New Local
- Formation: 1996; 30 years ago
- Type: Think tank
- Purpose: Local government reform
- Location: 51°30′17″N 0°05′20″W﻿ / ﻿51.5046°N 0.0890°W;
- Region served: United Kingdom
- Chief Executive: Jessica Studdert
- Website: www.newlocal.org.uk

= New Local =

New Local, formerly known as the New Local Government Network, is an independent British think tank and local government network. Founded in 1996, it is based in London, and brings together over 60 councils and other organisations aiming to transform public services and unlock community power.

== Membership ==
New Local's network comprises councils across England of all tiers and with diverse political leadership; and corporate partners.

Network members are united by their appetite for innovation, a willingness to embrace change and passion to simply do things better. Frequent peer-led events give members the opportunity to meet to explore different ways of working and new approaches.

New Local's network also inspires much of its research work, which frequently draws examples and case studies from members.

== Publications ==
- Community Commissioning: Shaping Public Services through People Power
- From Tiny Acorns: Communities Shaping the Future of Children’s Services
- Cultivating Local Inclusive Growth: In Practice
- Communities vs. Coronavirus: The Rise of Mutual Aid
- Think Big, Act Small: Think Big, Act Small: Elinor Ostrom’s radical vision for community power
- This Isn’t Working: reimagining employment support for people facing complex disadvantage
- The Community Paradigm: Why public services need radical change and how it can be achieved

=== The Community Paradigm ===
At the heart of New Local's work is the belief in community power – the idea that people themselves should have more power and resources to shape their own futures. This imagines very different, collaborative ways of working for public services, and a much more decentralised system of governance. Its 2019 publication The Community Paradigm proposed a fundamental shift of power and resources towards the people, places and communities.

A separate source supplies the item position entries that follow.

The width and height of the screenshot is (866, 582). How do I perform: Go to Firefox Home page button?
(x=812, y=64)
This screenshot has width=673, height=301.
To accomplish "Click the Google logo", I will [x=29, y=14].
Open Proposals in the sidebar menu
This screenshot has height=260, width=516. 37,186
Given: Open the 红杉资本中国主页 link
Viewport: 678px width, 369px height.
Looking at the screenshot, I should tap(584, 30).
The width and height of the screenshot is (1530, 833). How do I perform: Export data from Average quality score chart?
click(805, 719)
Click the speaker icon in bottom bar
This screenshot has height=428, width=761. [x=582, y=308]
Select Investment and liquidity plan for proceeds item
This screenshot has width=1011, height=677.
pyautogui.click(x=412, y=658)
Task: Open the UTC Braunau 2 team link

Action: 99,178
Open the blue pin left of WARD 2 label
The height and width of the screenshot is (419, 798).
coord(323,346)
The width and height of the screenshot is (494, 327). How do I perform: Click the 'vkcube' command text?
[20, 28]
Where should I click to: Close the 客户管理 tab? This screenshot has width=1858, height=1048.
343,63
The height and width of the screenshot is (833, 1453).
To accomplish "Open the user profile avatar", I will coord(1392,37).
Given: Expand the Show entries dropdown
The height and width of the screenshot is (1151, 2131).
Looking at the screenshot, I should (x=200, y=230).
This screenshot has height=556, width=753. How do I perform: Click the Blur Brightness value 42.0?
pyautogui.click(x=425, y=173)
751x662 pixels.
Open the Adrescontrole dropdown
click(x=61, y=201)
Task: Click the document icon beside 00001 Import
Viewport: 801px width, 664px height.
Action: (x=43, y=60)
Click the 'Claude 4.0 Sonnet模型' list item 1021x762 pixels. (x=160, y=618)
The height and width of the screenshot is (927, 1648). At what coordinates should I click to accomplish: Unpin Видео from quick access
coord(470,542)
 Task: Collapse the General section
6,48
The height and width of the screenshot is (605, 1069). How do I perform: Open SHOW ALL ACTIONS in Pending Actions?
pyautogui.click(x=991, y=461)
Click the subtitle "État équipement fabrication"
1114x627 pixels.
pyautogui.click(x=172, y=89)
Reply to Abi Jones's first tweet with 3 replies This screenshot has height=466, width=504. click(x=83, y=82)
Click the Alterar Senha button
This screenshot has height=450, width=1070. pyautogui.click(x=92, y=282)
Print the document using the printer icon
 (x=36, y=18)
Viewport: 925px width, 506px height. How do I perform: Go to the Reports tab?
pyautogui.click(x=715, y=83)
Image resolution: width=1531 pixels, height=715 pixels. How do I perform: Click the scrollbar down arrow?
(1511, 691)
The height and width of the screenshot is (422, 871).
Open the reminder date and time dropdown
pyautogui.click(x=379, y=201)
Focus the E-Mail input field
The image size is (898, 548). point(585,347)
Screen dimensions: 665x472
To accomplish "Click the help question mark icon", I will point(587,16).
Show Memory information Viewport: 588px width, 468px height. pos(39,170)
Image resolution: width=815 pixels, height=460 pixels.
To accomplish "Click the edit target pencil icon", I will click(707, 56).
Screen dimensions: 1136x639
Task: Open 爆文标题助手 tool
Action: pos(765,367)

This 'paradigm shift' is needed because:

- Public services today face a threat of rising demand. They are struggling to cope with a rapidly aging population, combined with reducing resources.
- Faith in democratic legitimacy and central Government is declining.
- People expect to exercise more control over their day-to-day lives – and can do so using technology.

New Local believes that people and communities themselves have the best insight into their own situation, and public services need to work with and recognise this if they are to be fit for purpose and sustainable into the future.

There are documented instances in the UK and internationally where community-led initiatives operate alongside public services and local government to deliver local services and manage communal spaces .

== People ==
New Local's chief executive is Adam Lent, previously the director of the RSA Action and Research Centre, head of economics and social affairs at the Trades Union Congress and director of research and innovation at Ashoka. Other board members include:

- Donna Hall, Chair of Bolton NHS Trust (Chair)
- Chris Ham, Co-Chair, NHS Assembly
- Claire Kennedy, Managing Director and Co-founder, PPL
- Catherine Mangan, Director, Public Services Academy
- Jacqui McKinlay, Director, Centre for Governance and Scrutiny
- Robert Pollock, Director of Social Finance
- Tony Travers, Director of LSE London

Former directors include Simon Parker and Chris Leslie, former Labour MP for Shipley, between 2005 and his re-election to Parliament for Nottingham East in the general election of 2010. Dan Corry was director between 2002 and 2005.